Conjugate and dual representation Came by from this link https://en.wikipedia.org/wiki/Complex_conjugate_representation
I am wondering if $\Pi$ a representation, then $\bar{\Pi}$ and dual of $\Pi$ are isomorphic representations.
I can see $\Pi$ and $\bar{\Pi}$ is naturally isomorphic as vector space, hence $\bar{\Pi}$ and the dual is isomorphic as vector space. However, it seems like the natural isomorphism is not a representation isomorphism.

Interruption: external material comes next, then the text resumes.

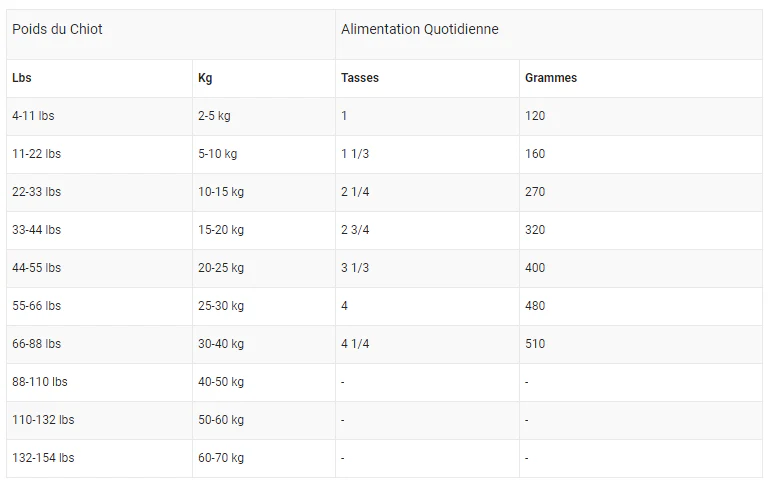Click the 'Tasses' column header
This screenshot has height=487, width=769.
[x=360, y=78]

How do we deduce this?
 A: Let $G$ be a group, let $\Pi$ be a representation of $G$ on a finite-dimensional $\mathbf{C}$-vector space $V$. We will write simply $gv=\Pi(g)v$ for the action of $G$ on $V$ via $\Pi$. Suppose $V$ is equipped with a non-degenerate Hermitian form $(\cdot,\cdot)$. That is, $(v_1,v_2) \in \mathbf{C}$ is linear in $v_2$, satisfies $(v_2,v_1)=\overline{(v_1,v_2)}$, and for each $v_1 \in V$ there is some $v_2 \in V$ with $(v_1,v_2) \neq 0$. If in addition the form is compatible with the action of $G$ on $V$ in the sense that
$$(g v_1,g v_2)=(v_1,v_2) \quad \hbox{for all $g \in G$ and $v_1,v_2 \in V$}$$ then the map $v \mapsto (v,\cdot)$ defines a $G$-equivariant conjugate-linear isomorphism of $V$ onto the dual space $V^*$, or in other words an isomorphism from the conjugate of $\Pi$ to the dual of $\Pi$. 

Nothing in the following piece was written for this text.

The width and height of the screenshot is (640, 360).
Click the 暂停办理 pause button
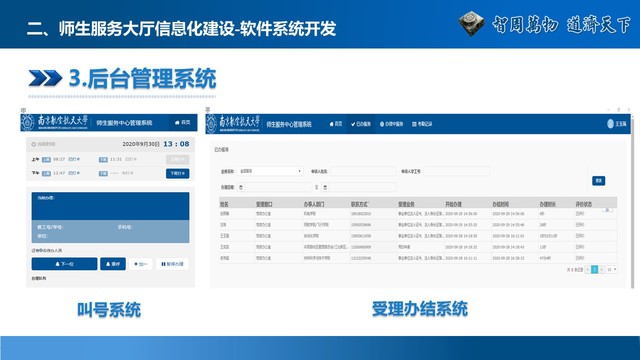172,264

Here is one situation in which such a form is guaranteed to exist: if $G$ is a finite group (or more generally a compact topological group, where sums are replaced by integrals with respect to a Haar measure) then you can start with any positive-definite Hermitian form $(\cdot,\cdot)'$ on $V$ and produce a $G$-invariant positive definite Hermitian form by averaging over $G$,
$$(v_1,v_2):= \sum_{g \in G} (g v_1,gv_2)'.$$ Here we use that a sum of positive-definite forms is positive definite and hence non-degenerate.
A: The dual representation of $\rho$ is generally not isomorphic to $\rho$. For instance, for each integer $n$ the group of complex numbers of absolute value $1$ has a one-dimensional representation $\mathrm e^{\mathrm i\phi}\to\mathrm e^{\mathrm in\phi}$, whose dual is the representation $\mathrm e^{\mathrm i\phi}\to\mathrm e^{-\mathrm in\phi}$. These two representations are not isomorphic unless $n=0$.